Physical measurements of pore-size distributions in many unconventional reservoir rocks are hampered by a combination of very small features that push the limits of many measurement techniques and the challenges associated with removing residual liquids from the pores. Organic-rich reservoir rocks that act both as source and producer are especially difficult to analyze because of the residual liquids,hydrocarbons and formation water that are trapped in the smallest pores. A combination of low-pressure gas adsorption and differential thermal analysis measurements are used to quantify the proportion and distribution of pores in the micro-scale(less than 5 nm).

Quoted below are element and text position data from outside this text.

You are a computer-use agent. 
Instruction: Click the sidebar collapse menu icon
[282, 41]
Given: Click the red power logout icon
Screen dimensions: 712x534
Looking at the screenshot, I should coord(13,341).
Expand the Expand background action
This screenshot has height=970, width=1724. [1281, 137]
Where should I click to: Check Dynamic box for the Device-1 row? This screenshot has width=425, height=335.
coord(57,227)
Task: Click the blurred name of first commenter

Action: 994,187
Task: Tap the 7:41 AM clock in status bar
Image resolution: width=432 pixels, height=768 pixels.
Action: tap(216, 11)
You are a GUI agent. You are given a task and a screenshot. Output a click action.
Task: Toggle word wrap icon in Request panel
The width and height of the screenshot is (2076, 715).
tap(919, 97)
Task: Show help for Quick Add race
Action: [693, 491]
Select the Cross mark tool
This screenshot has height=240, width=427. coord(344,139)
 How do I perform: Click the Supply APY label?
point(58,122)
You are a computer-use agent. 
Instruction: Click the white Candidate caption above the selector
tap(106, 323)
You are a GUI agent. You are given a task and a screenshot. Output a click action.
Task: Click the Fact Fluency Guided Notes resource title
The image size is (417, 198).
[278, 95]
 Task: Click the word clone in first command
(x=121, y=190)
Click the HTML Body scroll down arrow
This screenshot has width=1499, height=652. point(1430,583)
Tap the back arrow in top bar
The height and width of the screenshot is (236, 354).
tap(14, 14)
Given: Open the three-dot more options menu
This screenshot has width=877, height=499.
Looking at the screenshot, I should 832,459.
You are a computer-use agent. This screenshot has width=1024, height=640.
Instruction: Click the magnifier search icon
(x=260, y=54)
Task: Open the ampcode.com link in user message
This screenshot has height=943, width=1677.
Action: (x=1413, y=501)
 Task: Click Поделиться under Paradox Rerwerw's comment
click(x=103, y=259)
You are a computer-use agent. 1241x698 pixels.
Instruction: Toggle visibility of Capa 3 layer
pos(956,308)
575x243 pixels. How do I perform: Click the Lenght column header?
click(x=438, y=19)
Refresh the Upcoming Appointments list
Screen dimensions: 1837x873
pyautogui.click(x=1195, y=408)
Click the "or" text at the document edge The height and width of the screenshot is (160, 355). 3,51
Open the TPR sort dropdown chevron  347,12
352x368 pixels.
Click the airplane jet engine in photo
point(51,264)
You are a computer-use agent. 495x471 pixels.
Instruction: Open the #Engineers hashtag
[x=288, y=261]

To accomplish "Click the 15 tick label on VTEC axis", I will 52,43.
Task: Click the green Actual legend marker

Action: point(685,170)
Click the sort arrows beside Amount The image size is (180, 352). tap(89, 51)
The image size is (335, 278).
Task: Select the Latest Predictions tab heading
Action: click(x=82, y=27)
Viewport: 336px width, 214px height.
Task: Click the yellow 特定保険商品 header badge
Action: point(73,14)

Pore-size estimation with conventional low-pressure gas adsorption using N2 has a lower limit of several nanometers,but is severely affected by the presence of organic carbon. The use of CO2 as the absorbent gas improves the size range down to 0.5 nm. Solvent extraction on small chips of sample was successful in removing small amounts of residual water and hydrocarbon that increased the total pore volume by approximately 10-20% compared to as-received samples. That volume increase was dominated by the very smallest pores,less than 5 nm,as measured with CO2 adsorption. Thermal analysis measurements verified the loss of water and light hydrocarbons from the extracted samples,while the more complex kerogen that decomposed at higher temperatures was less affected by the extraction. The solvent extraction step removed oil from the solid organic matter and opened very small pores in the sample. The combination of results indicated that a majority of pores in these organicrich samples fell in the 100-500 nm range and that only a small proportion were true micropores. While extraction of residual hydrocarbons opened up a number of very small pores,their contribution to the overall pore volume was small.